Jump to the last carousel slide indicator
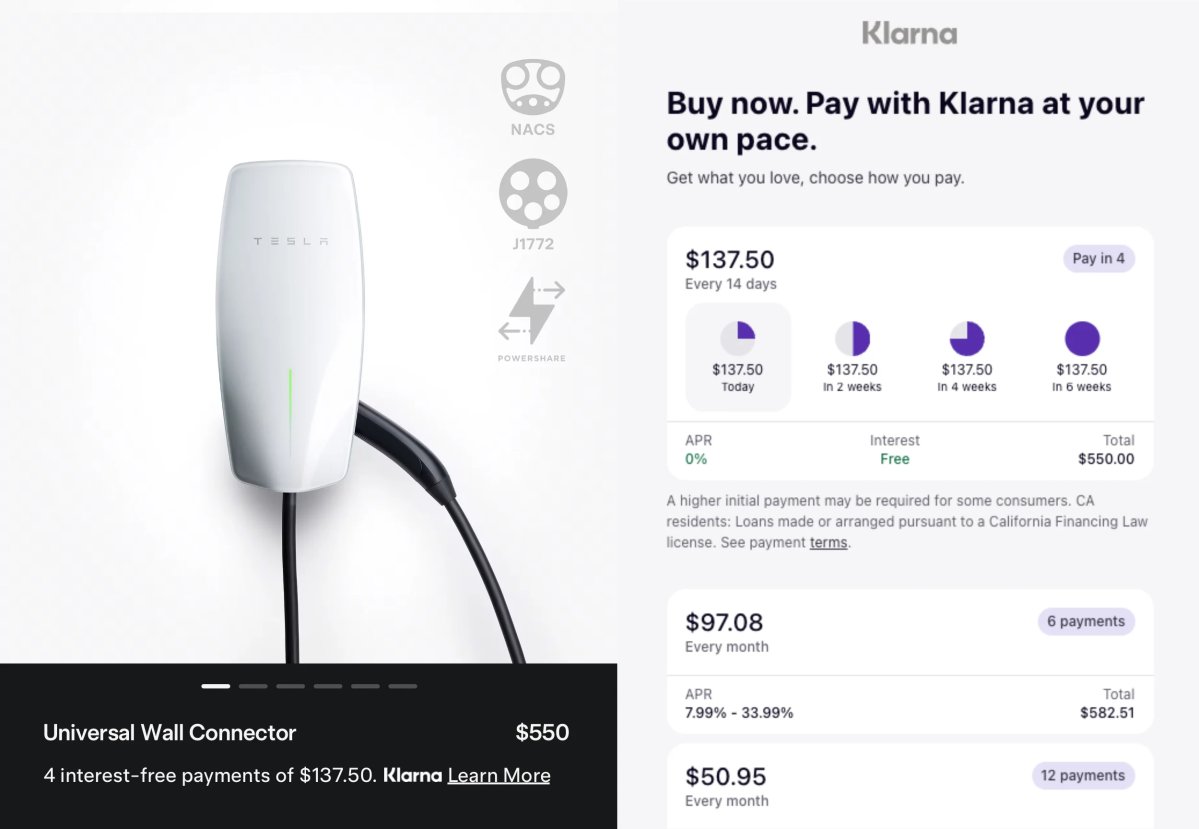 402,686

---

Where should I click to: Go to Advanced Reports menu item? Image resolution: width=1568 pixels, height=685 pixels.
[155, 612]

* * *

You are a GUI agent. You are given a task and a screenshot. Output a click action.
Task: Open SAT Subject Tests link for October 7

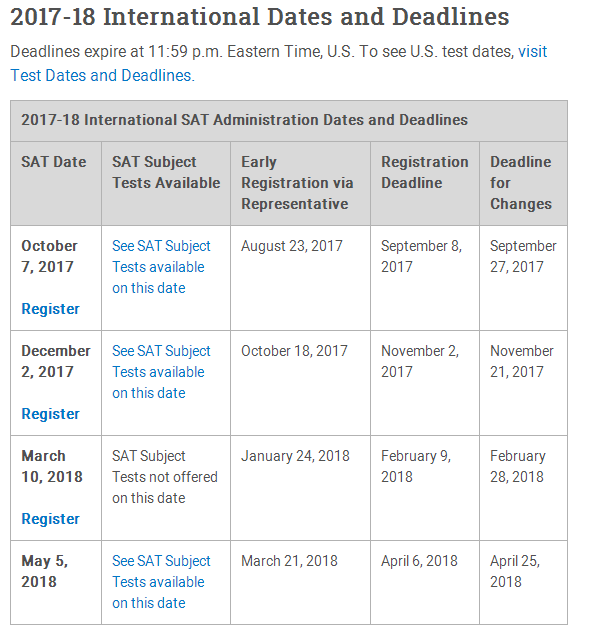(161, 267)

Requirement
State how many lines in the entries above contain the string "click", counting only matches with identical capitalization. Give the number alone.

Written response
2